───── Trecho do documento ─────
A atriz Maria CeiçaReprodução
Tive uma infância tranquila, com uma educação bem rígida e meu pai sempre destacou muito a importância da educação na vida de, negros que somos. Morávamos em Duque de Caxias e me lembro bem da minha vontade de brincar com a vizinhança, de pés descalços pela rua, mas meu pai não deixava (risos). Para nós, eu e minha irmã mais nova, Christina, a obrigação era estudar, ler, se educar. Apesar de sempre cantar e fazer teatro desde pequena, na igreja que frequentávamos, nunca fui incentivada a pensar no lado artístico e consequentemente por ser sempre boa aluna, me recomendaram cursar escola técnica e ter uma profissão. Assim, me formei em técnica de eletricidade e fui trabalhar na mesma empresa que meu pai. Depois de casada e já com filhos, me dei conta que estava em um lugar que não me reconhecia. Depois de trancar a faculdade de engenharia duas vezes, resolvi buscar o que realmente me emocionava e tocava fundo no meu coração. A arte de representar. Cursei então a Escola de Teatro Martins Pena e desde 1989 sou atriz, com muita paixão pelo que faço.
─────
Conjunto de tarefas -
a) No relato sobre a trajetória de Maria Ceiça, quais obrigações o pai impunha a ela e à irmã? Liste todas.
b) Prossiga com o relato sobre a trajetória de Maria Ceiça a partir da última frase.
As entradas não são necessárias para realizar as tarefas.
───── Conteúdo dos dados ─────
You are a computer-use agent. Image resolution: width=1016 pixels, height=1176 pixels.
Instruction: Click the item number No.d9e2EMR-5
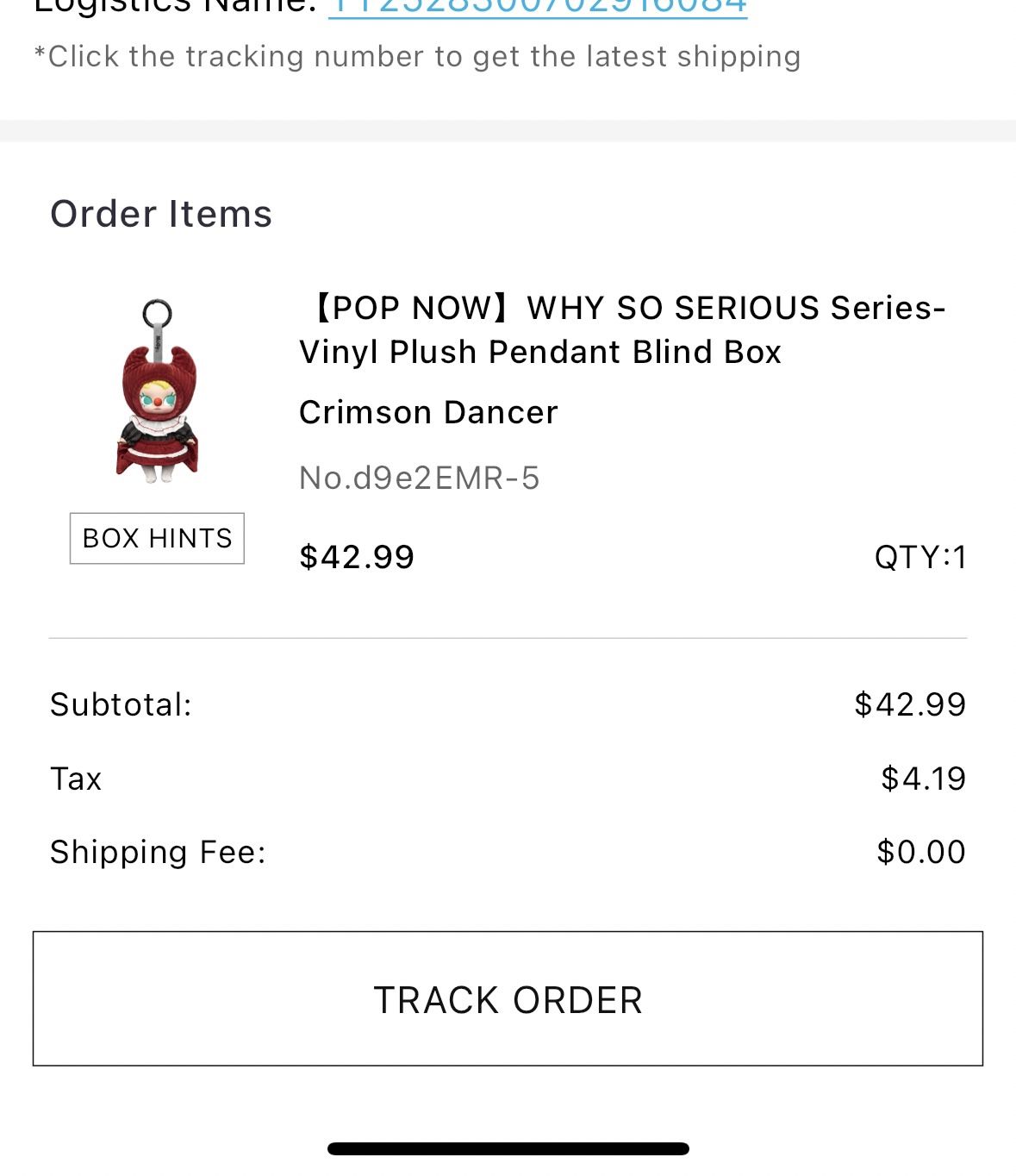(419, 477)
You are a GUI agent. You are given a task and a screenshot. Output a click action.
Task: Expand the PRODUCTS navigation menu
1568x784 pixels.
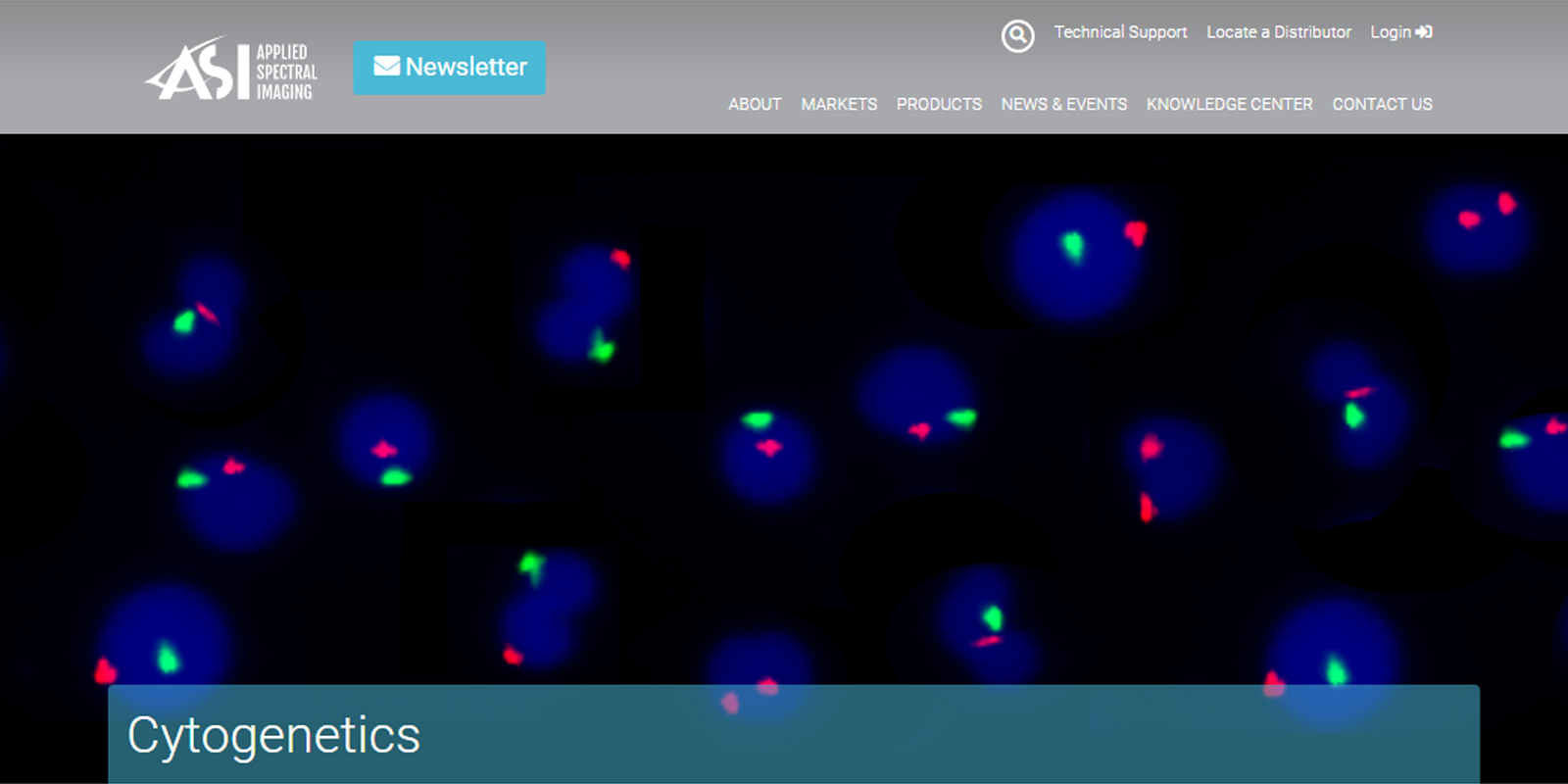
─────
Respostas em ordem -
a) Estudar, ler e se educar.

b)
Criei meus filhos com dificuldade pois me separei do pai deles logo no início da minha carreira. Eles amadureceram muito vivenciando o dia a dia de uma mulher negra, na luta pelo trabalho, dignidade e reconhecimento, com todas as "artimanhas" que o racismo e o preconceito na nossa sociedade nos envolve.
Apesar de muitos trabalhos de sucesso, ainda quero fazer muito mais. Tenho muito a representar, muita bagagem que preciso explorar. Infelizmente, longe de ser ingrata a tudo que construí, não tenho uma carreira de trabalhos contínuos, apesar do sucesso nas personagens que interpretei. Aliás, essa é uma das perversidades que o racismo nos traz: poucas possibilidades de atuar continuamente, por falta de personagens relevantes negros nas novelas, filmes, etc.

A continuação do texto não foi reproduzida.